Expérience subjective transformante, le travail est un processus qui vivifie l’homme et le rend vivant s’il y a correspondance entre l’identité du travailleur et son activité. Le leader doit donc s’interroger continuellement sur ce qui est bon pour l’entreprise et le salarié. C’est ce qui lui permettra de viser haut en agissant de manière éthique, « avec et pour autrui, dans des institutions justes » selon les mots de Paul Ricœur. Reconnaître l’identité de son collaborateur, offrir des opportunités de développement, créer une communauté solidaire de travail, fournir une marge d’autonomie suffisante, insuffler le sens de l’utilité sociale de l’organisation et transmettre une vision sont autant de buts communs portés par le leader.

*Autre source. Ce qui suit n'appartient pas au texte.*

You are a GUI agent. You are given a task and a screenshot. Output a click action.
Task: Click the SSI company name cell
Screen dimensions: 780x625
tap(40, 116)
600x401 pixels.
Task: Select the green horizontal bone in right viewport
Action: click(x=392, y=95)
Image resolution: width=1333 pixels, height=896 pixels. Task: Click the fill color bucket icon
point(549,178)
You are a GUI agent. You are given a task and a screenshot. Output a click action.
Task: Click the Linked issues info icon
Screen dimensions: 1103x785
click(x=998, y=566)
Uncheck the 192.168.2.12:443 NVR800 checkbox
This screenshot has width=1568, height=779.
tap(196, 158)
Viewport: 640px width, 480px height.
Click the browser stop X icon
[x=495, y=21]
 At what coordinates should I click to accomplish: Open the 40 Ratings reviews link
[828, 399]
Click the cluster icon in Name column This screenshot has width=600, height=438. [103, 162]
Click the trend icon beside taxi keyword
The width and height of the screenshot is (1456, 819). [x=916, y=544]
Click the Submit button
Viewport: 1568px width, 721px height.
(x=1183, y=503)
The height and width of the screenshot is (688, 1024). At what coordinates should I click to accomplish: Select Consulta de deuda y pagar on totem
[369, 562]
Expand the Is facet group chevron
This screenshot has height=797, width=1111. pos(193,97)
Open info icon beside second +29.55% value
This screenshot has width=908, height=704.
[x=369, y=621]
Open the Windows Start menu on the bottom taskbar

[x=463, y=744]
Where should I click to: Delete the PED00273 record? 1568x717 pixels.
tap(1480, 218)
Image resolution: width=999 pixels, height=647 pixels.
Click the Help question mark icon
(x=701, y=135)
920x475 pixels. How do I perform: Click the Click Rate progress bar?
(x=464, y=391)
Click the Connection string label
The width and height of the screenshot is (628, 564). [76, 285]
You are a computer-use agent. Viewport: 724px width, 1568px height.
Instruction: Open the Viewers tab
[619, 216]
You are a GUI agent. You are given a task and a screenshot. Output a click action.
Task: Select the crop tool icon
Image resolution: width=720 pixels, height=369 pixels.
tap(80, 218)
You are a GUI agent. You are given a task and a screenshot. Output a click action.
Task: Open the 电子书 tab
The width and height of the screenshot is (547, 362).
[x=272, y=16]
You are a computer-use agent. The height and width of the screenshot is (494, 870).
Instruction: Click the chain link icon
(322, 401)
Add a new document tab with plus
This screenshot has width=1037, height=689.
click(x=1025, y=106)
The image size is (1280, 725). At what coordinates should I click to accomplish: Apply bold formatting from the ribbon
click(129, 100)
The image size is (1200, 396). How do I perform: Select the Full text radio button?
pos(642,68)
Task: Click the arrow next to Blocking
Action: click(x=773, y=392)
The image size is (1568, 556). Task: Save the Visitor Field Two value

Donner et se donner : oui, mais jusqu’où ?

Parce qu’il engage de sa personne, le leader est responsable de son don. Et comme on ne peut donner que ce que l’on possède, il est primordial d’ajuster son engagement pour éviter plusieurs écueils. Sans soutien suffisant, le manager tout comme ses collaborateurs risquent le burn out et l’épuisement professionnel. Inversement, le soutien apporté par un manager est un acte essentiel de leadership. De la même façon, un leader qui serait dans l’incapacité de recevoir serait en danger de surinvestissement. Le travail ne doit pas être seul constitutif de l’identité. C’est un risque d’autant plus grand chez un manager sur-engagé qui désinvestirait sa propre sphère privée, confondant son identité avec son travail.
Il existe des clés pour apprendre au leader à mieux donner : se ressourcer aux dons reçus, s’ouvrir à ses besoins propres, donner en fonction des réels besoins du collaborateur, ou encore sans exiger d’effet précis ni de retour.
Ainsi, en s’engageant avec justesse, le leader suscite le don, l’engagement réciproque et la reconnaissance. Unies dans une dynamique de don, les équipes seront ainsi fédérées autour d’un leader authentiquement humain. C’est là la révolution du leader donateur. Le temps est venu pour lui de transformer sa communauté de travail par ce flux du don et du dévouement créateur au service d’une entreprise qui prenne vraiment en compte chaque personne dans toutes ses dimensions.

Benjamin PAVAGEAU,
auteur du livre Développer vraiment son leadership. Engagement, don, reconnaissance : les clés pour faire la différence, publié aux Editions Vuibert.